Sunday, June 19, 2005

Touch of Class

My apologies if this has already been posted and/or discussed by my fellow financial bloggers:

NY Times: Class Matters

It's a special section discussing class in the United States, and how class and class mobility have evolved over the last few decades. The Times spent eleven days on this thing, so set aside some time (and a pot of coffee) if you plan to take it all in.

For those who'd like a condensed version of the story, you can find it in Bob Herbert's Op-Ed piece, "The Mobility Myth:"

Put the myth of the American Dream aside. The bottom line is that it's becoming increasingly difficult for working Americans to move up in class. The rich are freezing nearly everybody else in place, and sprinting off with the nation's bounty.

Economic mobility in the United States — the extent to which individuals and families move from one social class to another — is no higher than in Britain or France, and lower than in some Scandinavian countries. Maybe we should be studying the Scandinavian dream.

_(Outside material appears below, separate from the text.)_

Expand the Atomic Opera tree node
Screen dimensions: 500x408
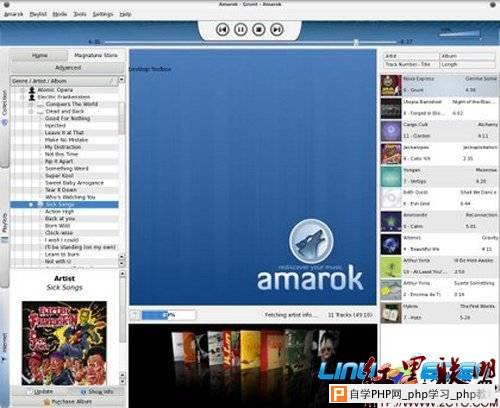click(22, 90)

Umm ... whatever. Even if you decide to skip the mountainous batch of reading, you'll probably want to play with their nifty interactive "Where Do You Rank?" page:

How Class Works

I'd sure like to see that presentation account for time/age, but 'twas not to be. (Difficult to compare the net worth of a 50something with that of a 30something, in my mind. Although, by the NY Times' definition, age does not directly affect class, apparently.) So where did I rank, you ask? Well, right about here:

Occupation: 49th Percentile
Education: 79th Percentile
Income: 78th Percentile
Wealth: 55th Percentile
AVERAGE: 64th Percentile

Seems about right. I'm very well paid, considering the day-job I perform, and my recently-dispatched debt hindered my wealth level significantly.

— Posted by Michael @ 11:08 PM








1 Comments:
 

I still believe in the American dream -- and I've lived it. What's holding most people back is not the rich, but their own inability to control their spending and manage their money appropriately.